Prompt
Please return every record below exactly as it stands.

Data for the task
::::::::::

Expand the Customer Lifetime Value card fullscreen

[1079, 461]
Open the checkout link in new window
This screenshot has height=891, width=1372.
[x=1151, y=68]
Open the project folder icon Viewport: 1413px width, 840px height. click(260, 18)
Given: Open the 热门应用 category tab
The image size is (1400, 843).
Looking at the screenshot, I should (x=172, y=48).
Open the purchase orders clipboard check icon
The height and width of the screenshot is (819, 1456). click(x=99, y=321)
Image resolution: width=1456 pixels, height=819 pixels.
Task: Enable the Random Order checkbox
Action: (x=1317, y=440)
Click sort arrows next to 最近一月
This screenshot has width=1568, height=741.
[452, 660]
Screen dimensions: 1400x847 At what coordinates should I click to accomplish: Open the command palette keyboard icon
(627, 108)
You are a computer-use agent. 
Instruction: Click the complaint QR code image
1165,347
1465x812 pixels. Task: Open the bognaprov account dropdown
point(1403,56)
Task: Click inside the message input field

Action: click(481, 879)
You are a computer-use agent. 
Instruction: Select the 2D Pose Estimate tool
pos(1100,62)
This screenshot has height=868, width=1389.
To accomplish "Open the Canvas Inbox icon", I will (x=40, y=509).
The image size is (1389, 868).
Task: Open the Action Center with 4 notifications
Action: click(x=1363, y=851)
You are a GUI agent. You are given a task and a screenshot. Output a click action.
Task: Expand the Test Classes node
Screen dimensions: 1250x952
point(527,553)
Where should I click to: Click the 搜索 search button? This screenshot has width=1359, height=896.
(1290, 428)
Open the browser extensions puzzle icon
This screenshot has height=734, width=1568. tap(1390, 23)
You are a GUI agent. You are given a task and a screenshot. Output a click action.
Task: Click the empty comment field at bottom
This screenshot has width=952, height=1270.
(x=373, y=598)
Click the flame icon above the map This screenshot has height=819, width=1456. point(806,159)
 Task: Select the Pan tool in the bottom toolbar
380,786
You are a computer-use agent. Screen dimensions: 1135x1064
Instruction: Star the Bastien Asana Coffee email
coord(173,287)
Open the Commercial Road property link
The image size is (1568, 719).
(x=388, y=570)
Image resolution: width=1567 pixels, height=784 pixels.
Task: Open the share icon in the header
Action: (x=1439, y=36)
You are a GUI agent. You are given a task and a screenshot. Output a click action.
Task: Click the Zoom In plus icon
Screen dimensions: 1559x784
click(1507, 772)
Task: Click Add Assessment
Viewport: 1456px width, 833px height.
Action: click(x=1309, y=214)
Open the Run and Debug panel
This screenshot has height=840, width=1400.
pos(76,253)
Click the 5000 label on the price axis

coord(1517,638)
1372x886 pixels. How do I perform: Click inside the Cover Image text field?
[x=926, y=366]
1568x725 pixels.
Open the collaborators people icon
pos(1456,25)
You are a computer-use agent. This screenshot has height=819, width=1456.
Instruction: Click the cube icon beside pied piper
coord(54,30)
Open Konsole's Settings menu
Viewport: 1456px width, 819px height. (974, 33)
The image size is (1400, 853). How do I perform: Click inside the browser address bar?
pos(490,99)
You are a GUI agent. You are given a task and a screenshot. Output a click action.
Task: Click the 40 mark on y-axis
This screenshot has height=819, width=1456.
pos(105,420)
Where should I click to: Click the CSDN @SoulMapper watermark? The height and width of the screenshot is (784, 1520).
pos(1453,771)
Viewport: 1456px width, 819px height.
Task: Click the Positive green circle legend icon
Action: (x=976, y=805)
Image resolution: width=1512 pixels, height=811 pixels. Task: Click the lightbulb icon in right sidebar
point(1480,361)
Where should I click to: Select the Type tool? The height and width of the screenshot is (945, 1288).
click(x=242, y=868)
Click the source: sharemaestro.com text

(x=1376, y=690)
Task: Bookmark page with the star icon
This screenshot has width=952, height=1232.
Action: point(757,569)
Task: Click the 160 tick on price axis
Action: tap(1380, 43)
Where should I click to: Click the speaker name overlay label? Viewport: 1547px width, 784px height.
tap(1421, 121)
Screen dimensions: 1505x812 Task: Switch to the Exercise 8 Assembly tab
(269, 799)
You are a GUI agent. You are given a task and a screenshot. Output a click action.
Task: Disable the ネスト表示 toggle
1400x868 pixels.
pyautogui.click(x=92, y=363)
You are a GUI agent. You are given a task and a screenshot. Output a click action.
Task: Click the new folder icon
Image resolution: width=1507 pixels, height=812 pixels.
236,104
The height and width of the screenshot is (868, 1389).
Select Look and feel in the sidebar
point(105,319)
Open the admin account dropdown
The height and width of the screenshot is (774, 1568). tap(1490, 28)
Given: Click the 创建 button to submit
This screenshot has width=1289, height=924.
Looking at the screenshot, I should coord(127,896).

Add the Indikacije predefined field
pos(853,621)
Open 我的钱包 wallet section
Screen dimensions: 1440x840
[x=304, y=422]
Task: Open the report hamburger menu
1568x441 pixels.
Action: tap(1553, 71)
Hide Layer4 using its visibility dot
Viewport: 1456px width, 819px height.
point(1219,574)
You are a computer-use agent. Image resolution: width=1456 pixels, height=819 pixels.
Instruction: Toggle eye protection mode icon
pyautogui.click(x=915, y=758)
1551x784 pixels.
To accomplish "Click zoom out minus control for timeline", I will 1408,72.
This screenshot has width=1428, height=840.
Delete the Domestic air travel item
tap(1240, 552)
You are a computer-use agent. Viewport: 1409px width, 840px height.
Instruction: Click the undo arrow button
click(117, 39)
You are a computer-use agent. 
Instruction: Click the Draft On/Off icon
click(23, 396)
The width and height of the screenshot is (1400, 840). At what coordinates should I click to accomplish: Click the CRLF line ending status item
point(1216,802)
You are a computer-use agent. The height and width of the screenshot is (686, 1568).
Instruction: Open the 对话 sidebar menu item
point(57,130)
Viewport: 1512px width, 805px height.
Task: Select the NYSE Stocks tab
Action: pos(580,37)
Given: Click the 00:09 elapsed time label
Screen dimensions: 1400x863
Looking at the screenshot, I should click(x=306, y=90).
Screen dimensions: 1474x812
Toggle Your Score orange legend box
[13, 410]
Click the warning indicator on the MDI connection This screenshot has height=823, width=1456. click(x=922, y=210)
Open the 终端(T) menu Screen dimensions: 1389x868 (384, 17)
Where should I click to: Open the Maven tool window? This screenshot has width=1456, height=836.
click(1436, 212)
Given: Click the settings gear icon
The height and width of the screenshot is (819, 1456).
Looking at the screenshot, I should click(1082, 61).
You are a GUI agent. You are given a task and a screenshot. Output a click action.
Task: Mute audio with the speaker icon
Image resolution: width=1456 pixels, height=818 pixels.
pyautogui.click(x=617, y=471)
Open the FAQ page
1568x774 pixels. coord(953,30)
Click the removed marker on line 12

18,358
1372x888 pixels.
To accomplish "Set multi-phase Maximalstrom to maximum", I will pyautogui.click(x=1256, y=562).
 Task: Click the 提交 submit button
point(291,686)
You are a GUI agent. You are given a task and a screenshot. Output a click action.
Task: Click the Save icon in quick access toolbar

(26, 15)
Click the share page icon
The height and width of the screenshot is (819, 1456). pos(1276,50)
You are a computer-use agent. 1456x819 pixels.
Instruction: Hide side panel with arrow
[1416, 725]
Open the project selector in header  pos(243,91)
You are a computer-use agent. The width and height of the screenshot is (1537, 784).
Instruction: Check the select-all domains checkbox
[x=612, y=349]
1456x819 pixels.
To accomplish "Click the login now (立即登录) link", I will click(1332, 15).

::::::::::

Result
Expand the Customer Lifetime Value card fullscreen

[1079, 461]
Open the checkout link in new window
This screenshot has height=891, width=1372.
[x=1151, y=68]
Open the project folder icon Viewport: 1413px width, 840px height. click(260, 18)
Given: Open the 热门应用 category tab
The image size is (1400, 843).
Looking at the screenshot, I should (x=172, y=48).
Open the purchase orders clipboard check icon
The height and width of the screenshot is (819, 1456). click(x=99, y=321)
Image resolution: width=1456 pixels, height=819 pixels.
Task: Enable the Random Order checkbox
Action: (x=1317, y=440)
Click sort arrows next to 最近一月
This screenshot has width=1568, height=741.
[452, 660]
Screen dimensions: 1400x847 At what coordinates should I click to accomplish: Open the command palette keyboard icon
(627, 108)
You are a computer-use agent. 
Instruction: Click the complaint QR code image
1165,347
1465x812 pixels. Task: Open the bognaprov account dropdown
point(1403,56)
Task: Click inside the message input field

Action: click(481, 879)
You are a computer-use agent. 
Instruction: Select the 2D Pose Estimate tool
pos(1100,62)
This screenshot has height=868, width=1389.
To accomplish "Open the Canvas Inbox icon", I will (x=40, y=509).
The image size is (1389, 868).
Task: Open the Action Center with 4 notifications
Action: click(x=1363, y=851)
You are a GUI agent. You are given a task and a screenshot. Output a click action.
Task: Expand the Test Classes node
Screen dimensions: 1250x952
point(527,553)
Where should I click to: Click the 搜索 search button? This screenshot has width=1359, height=896.
(1290, 428)
Open the browser extensions puzzle icon
This screenshot has height=734, width=1568. tap(1390, 23)
You are a GUI agent. You are given a task and a screenshot. Output a click action.
Task: Click the empty comment field at bottom
This screenshot has width=952, height=1270.
(x=373, y=598)
Click the flame icon above the map This screenshot has height=819, width=1456. point(806,159)
 Task: Select the Pan tool in the bottom toolbar
380,786
You are a computer-use agent. Screen dimensions: 1135x1064
Instruction: Star the Bastien Asana Coffee email
coord(173,287)
Open the Commercial Road property link
The image size is (1568, 719).
(x=388, y=570)
Image resolution: width=1567 pixels, height=784 pixels.
Task: Open the share icon in the header
Action: (x=1439, y=36)
You are a GUI agent. You are given a task and a screenshot. Output a click action.
Task: Click the Zoom In plus icon
Screen dimensions: 1559x784
click(1507, 772)
Task: Click Add Assessment
Viewport: 1456px width, 833px height.
Action: click(x=1309, y=214)
Open the Run and Debug panel
This screenshot has height=840, width=1400.
pos(76,253)
Click the 5000 label on the price axis

coord(1517,638)
1372x886 pixels. How do I perform: Click inside the Cover Image text field?
[x=926, y=366]
1568x725 pixels.
Open the collaborators people icon
pos(1456,25)
You are a computer-use agent. This screenshot has height=819, width=1456.
Instruction: Click the cube icon beside pied piper
coord(54,30)
Open Konsole's Settings menu
Viewport: 1456px width, 819px height. (974, 33)
The image size is (1400, 853). How do I perform: Click inside the browser address bar?
pos(490,99)
You are a GUI agent. You are given a task and a screenshot. Output a click action.
Task: Click the 40 mark on y-axis
This screenshot has height=819, width=1456.
pos(105,420)
Where should I click to: Click the CSDN @SoulMapper watermark? The height and width of the screenshot is (784, 1520).
pos(1453,771)
Viewport: 1456px width, 819px height.
Task: Click the Positive green circle legend icon
Action: (x=976, y=805)
Image resolution: width=1512 pixels, height=811 pixels. Task: Click the lightbulb icon in right sidebar
point(1480,361)
Where should I click to: Select the Type tool? The height and width of the screenshot is (945, 1288).
click(x=242, y=868)
Click the source: sharemaestro.com text

(x=1376, y=690)
Task: Bookmark page with the star icon
This screenshot has width=952, height=1232.
Action: point(757,569)
Task: Click the 160 tick on price axis
Action: tap(1380, 43)
Where should I click to: Click the speaker name overlay label? Viewport: 1547px width, 784px height.
tap(1421, 121)
Screen dimensions: 1505x812 Task: Switch to the Exercise 8 Assembly tab
(269, 799)
You are a GUI agent. You are given a task and a screenshot. Output a click action.
Task: Disable the ネスト表示 toggle
1400x868 pixels.
pyautogui.click(x=92, y=363)
You are a GUI agent. You are given a task and a screenshot. Output a click action.
Task: Click the new folder icon
Image resolution: width=1507 pixels, height=812 pixels.
236,104
The height and width of the screenshot is (868, 1389).
Select Look and feel in the sidebar
point(105,319)
Open the admin account dropdown
The height and width of the screenshot is (774, 1568). tap(1490, 28)
Given: Click the 创建 button to submit
This screenshot has width=1289, height=924.
Looking at the screenshot, I should coord(127,896).

Add the Indikacije predefined field
pos(853,621)
Open 我的钱包 wallet section
Screen dimensions: 1440x840
[x=304, y=422]
Task: Open the report hamburger menu
1568x441 pixels.
Action: tap(1553, 71)
Hide Layer4 using its visibility dot
Viewport: 1456px width, 819px height.
point(1219,574)
You are a computer-use agent. Image resolution: width=1456 pixels, height=819 pixels.
Instruction: Toggle eye protection mode icon
pyautogui.click(x=915, y=758)
1551x784 pixels.
To accomplish "Click zoom out minus control for timeline", I will 1408,72.
This screenshot has width=1428, height=840.
Delete the Domestic air travel item
tap(1240, 552)
You are a computer-use agent. Viewport: 1409px width, 840px height.
Instruction: Click the undo arrow button
click(117, 39)
You are a computer-use agent. 
Instruction: Click the Draft On/Off icon
click(23, 396)
The width and height of the screenshot is (1400, 840). At what coordinates should I click to accomplish: Click the CRLF line ending status item
point(1216,802)
You are a computer-use agent. The height and width of the screenshot is (686, 1568).
Instruction: Open the 对话 sidebar menu item
point(57,130)
Viewport: 1512px width, 805px height.
Task: Select the NYSE Stocks tab
Action: pos(580,37)
Given: Click the 00:09 elapsed time label
Screen dimensions: 1400x863
Looking at the screenshot, I should click(x=306, y=90).
Screen dimensions: 1474x812
Toggle Your Score orange legend box
[13, 410]
Click the warning indicator on the MDI connection This screenshot has height=823, width=1456. click(x=922, y=210)
Open the 终端(T) menu Screen dimensions: 1389x868 (384, 17)
Where should I click to: Open the Maven tool window? This screenshot has width=1456, height=836.
click(1436, 212)
Given: Click the settings gear icon
The height and width of the screenshot is (819, 1456).
Looking at the screenshot, I should click(1082, 61).
You are a GUI agent. You are given a task and a screenshot. Output a click action.
Task: Mute audio with the speaker icon
Image resolution: width=1456 pixels, height=818 pixels.
pyautogui.click(x=617, y=471)
Open the FAQ page
1568x774 pixels. coord(953,30)
Click the removed marker on line 12

18,358
1372x888 pixels.
To accomplish "Set multi-phase Maximalstrom to maximum", I will pyautogui.click(x=1256, y=562).
 Task: Click the 提交 submit button
point(291,686)
You are a GUI agent. You are given a task and a screenshot. Output a click action.
Task: Click the Save icon in quick access toolbar

(26, 15)
Click the share page icon
The height and width of the screenshot is (819, 1456). pos(1276,50)
You are a computer-use agent. 1456x819 pixels.
Instruction: Hide side panel with arrow
[1416, 725]
Open the project selector in header  pos(243,91)
You are a computer-use agent. The width and height of the screenshot is (1537, 784).
Instruction: Check the select-all domains checkbox
[x=612, y=349]
1456x819 pixels.
To accomplish "Click the login now (立即登录) link", I will click(1332, 15).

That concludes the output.